Oxtail, slow-cooked until the meat and fat practically meld, is as rustic and full of beefy flavor as you've had in any Jamaican restaurant. And based on Trin-B'Ago's fine showing, the differences between Trinidadian and Jamaican versions of the classic Caribbean vinegar-marinated escovitch fish must be subtle indeed.
The same can't be said of jerk chicken, which is usually grilled with either a dry rub or a light marinade of jerk seasoning. Here it's slathered with a sauce of barbecue consistency that isn't as spicy as most Jamaican jerks, though it does exhibit a complex array of flavors associated with the dish.
Stew beef ("marinated in our Trini spices, onions, carrots and peppers, served over rice") turns out to be dry and chewy, and the only "Trini spices" you can detect are salt and pepper. The accompanying fried plantains, on the other hand, are excellent.

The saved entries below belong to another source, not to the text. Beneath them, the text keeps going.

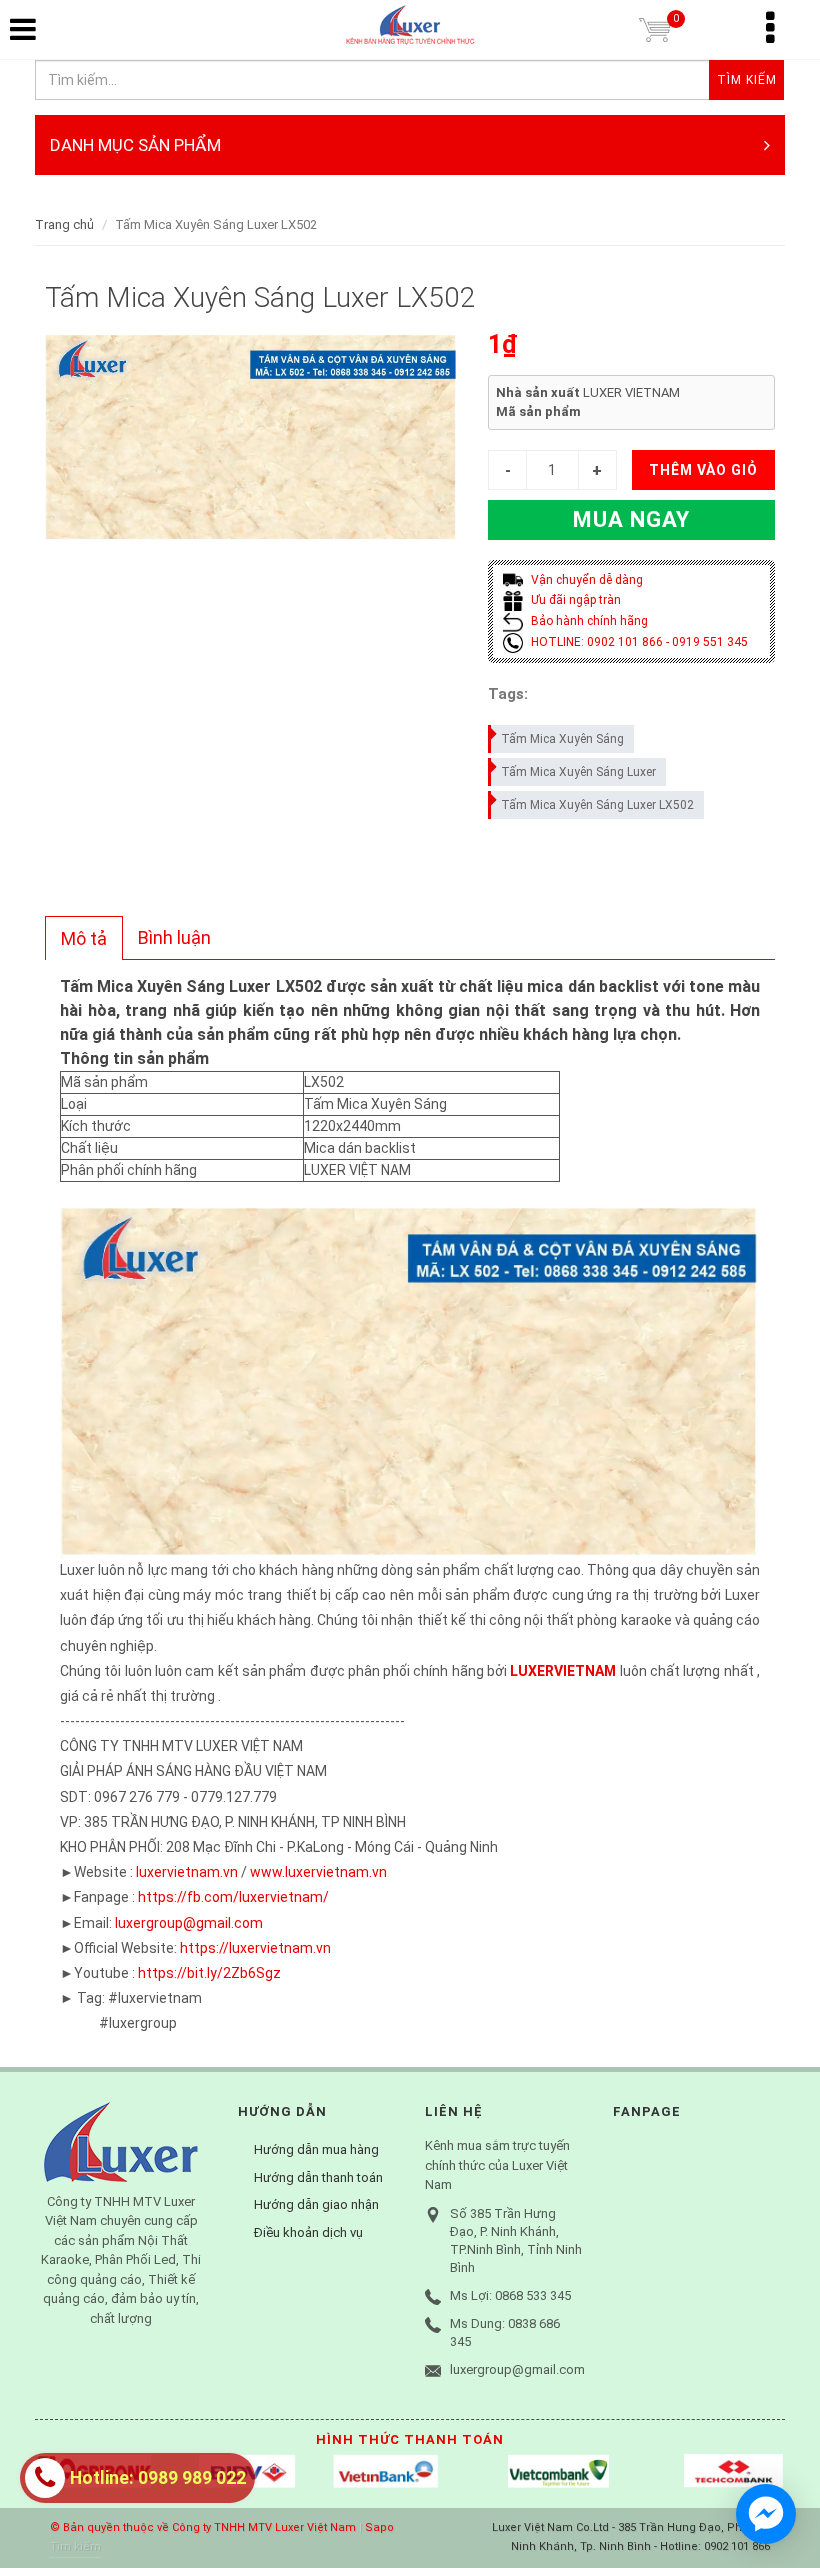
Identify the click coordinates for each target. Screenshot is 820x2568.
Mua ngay (631, 519)
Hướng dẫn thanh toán (318, 2177)
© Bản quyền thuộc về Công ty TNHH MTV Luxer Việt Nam (203, 2527)
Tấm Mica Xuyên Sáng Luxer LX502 (597, 805)
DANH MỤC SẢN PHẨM (135, 145)
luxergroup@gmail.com (189, 1923)
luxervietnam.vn (187, 1872)
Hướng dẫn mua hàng (316, 2149)
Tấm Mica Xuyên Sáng (562, 739)
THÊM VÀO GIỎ (703, 470)
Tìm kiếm (75, 2546)
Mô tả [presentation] (84, 938)
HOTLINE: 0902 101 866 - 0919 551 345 (638, 642)
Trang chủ (64, 224)
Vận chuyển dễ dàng (585, 580)
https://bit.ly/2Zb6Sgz (209, 1973)
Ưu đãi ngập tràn (574, 600)
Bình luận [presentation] (174, 937)
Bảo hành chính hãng (588, 621)
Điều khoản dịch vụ (308, 2232)
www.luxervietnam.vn (318, 1872)
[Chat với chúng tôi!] (766, 2514)
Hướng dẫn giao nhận (316, 2204)
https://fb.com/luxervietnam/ (233, 1897)
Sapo (379, 2527)
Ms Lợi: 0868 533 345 (510, 2295)
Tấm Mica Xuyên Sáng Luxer (578, 772)
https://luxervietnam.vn (255, 1948)
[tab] (84, 938)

The restaurant is out of all the desserts except one. Fortunately, that's a dark, intensely spiced fruitcake so thoroughly soaked with rum that you're tempted to ask for a straw. With nothing more than a fork and a couple of surreptitious finger-wipes of the plate, you're able to get every drop -- er, crumb.
Afterward, Martinez tells you her goal is for Trin-B'Ago to serve as both a restaurant and a place to share Trinidadian culture, like the reggae or steel drum band featured every other weekend. Judging by the diverse crowd that nearly packed the room , Martinez appears to be achieving her goal.